**TASK LIST:**
• A. In the developer profile, on what date did Artur become a Toptal member?
• B. List every tool that the developer profile gives under Preferred Environment.
• C. Please rewrite the developer profile from "Software Engineer and" to "400 million websites.", putting "HTML tokenizer" in place of "HTML parser".

**SELECTED EXTRACT:**
* * *
Artur Brugeman, Developer in Chelyabinsk, Chelyabinsk Oblast, Russia
Artur is available for hire
Hire Artur

Artur Brugeman

Verified Expert  in Engineering

Web Crawlers Developer

Chelyabinsk, Chelyabinsk Oblast, Russia

Toptal member since August 13, 2014

Bio

Artur is a software engineer with a proven ability to develop efficient, robust, and simple back-end solutions for dealing with large data sets. His current focus is on large-scale web crawling and processing of the crawled data.

Portfolio

MegaIndex.com
HTTP API, Libcurl, Protobuf, ZeroMQ, MySQL, Go, C++11
Rustoria.ru
Apache, XML, OSGeo, OpenStreetMap API, Mapnik, OpenStreetMap, Linux, Windows...
Papillon.ru
Biometrics, Facial Recognition, Image Fingerprinting, Image Processing, NIST...

Experience

Availability

Part-time

Preferred Environment

Git, Valgrind, GNU Debugger (GDB), Emacs, Linux

The most amazing...

...thing I've built is a web-crawler that scans billions of web pages daily.

Work Experience

Software Engineer and Architect

2014 - PRESENT
MegaIndex.com
  • Built a web-crawler that scans more than 3 billion pages daily, 100x improvement compared to previous system.
  • Implemented highly efficient HTML parser.
  • Built custom robust distributed data storage for inverse link graph, allowing for very high write/read throughput. Currently stores 200 billion unique links found on 30 billion crawled pages from 400 million websites.
* * *
**DATA SUPPLIED:**
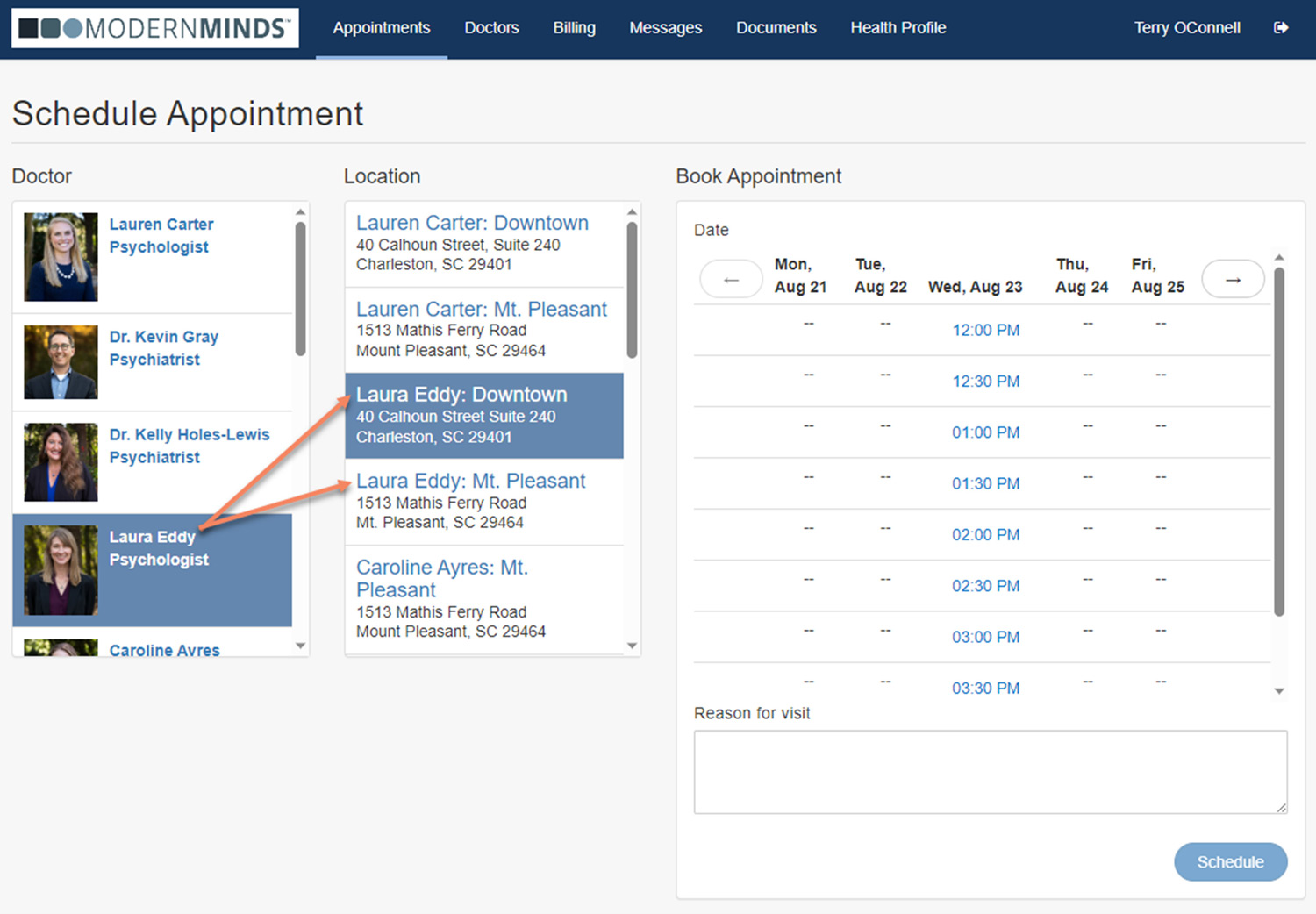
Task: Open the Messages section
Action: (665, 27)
* * *
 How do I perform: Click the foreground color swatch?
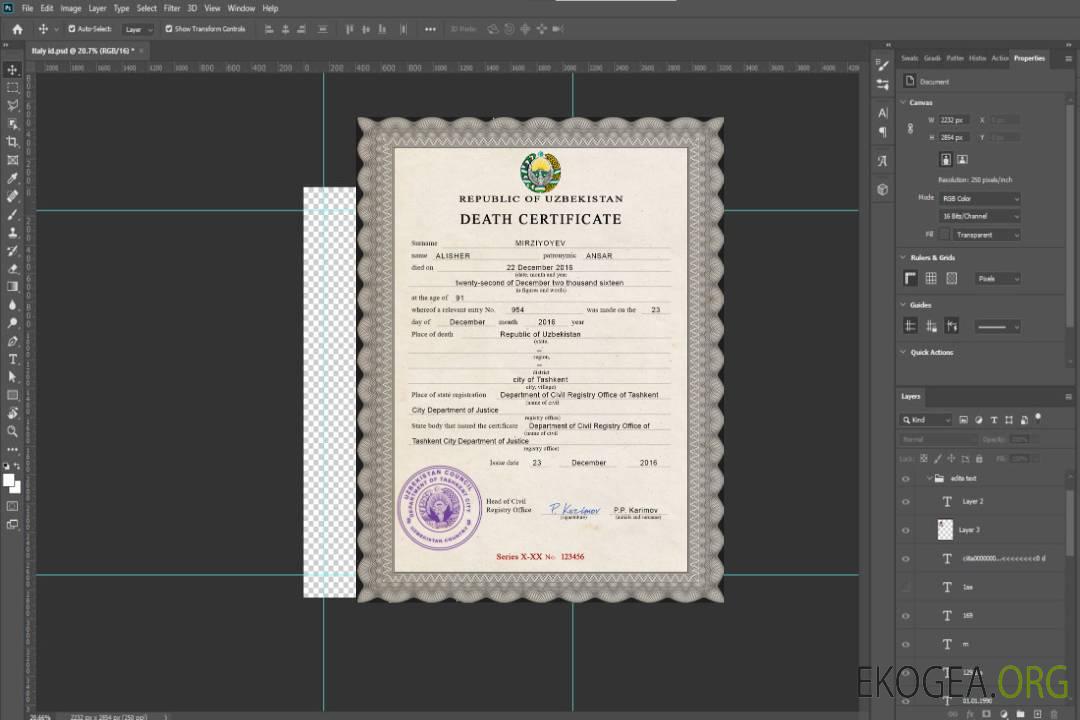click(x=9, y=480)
* * *
**SET OF ANSWERS:**
• A. August 13, 2014

• B. Git, Valgrind, GNU Debugger (GDB), Emacs, Linux

• C.
Software Engineer and Architect

2014 - PRESENT
MegaIndex.com
  • Built a web-crawler that scans more than 3 billion pages daily, 100x improvement compared to previous system.
  • Implemented highly efficient HTML tokenizer.
  • Built custom robust distributed data storage for inverse link graph, allowing for very high write/read throughput. Currently stores 200 billion unique links found on 30 billion crawled pages from 400 million websites.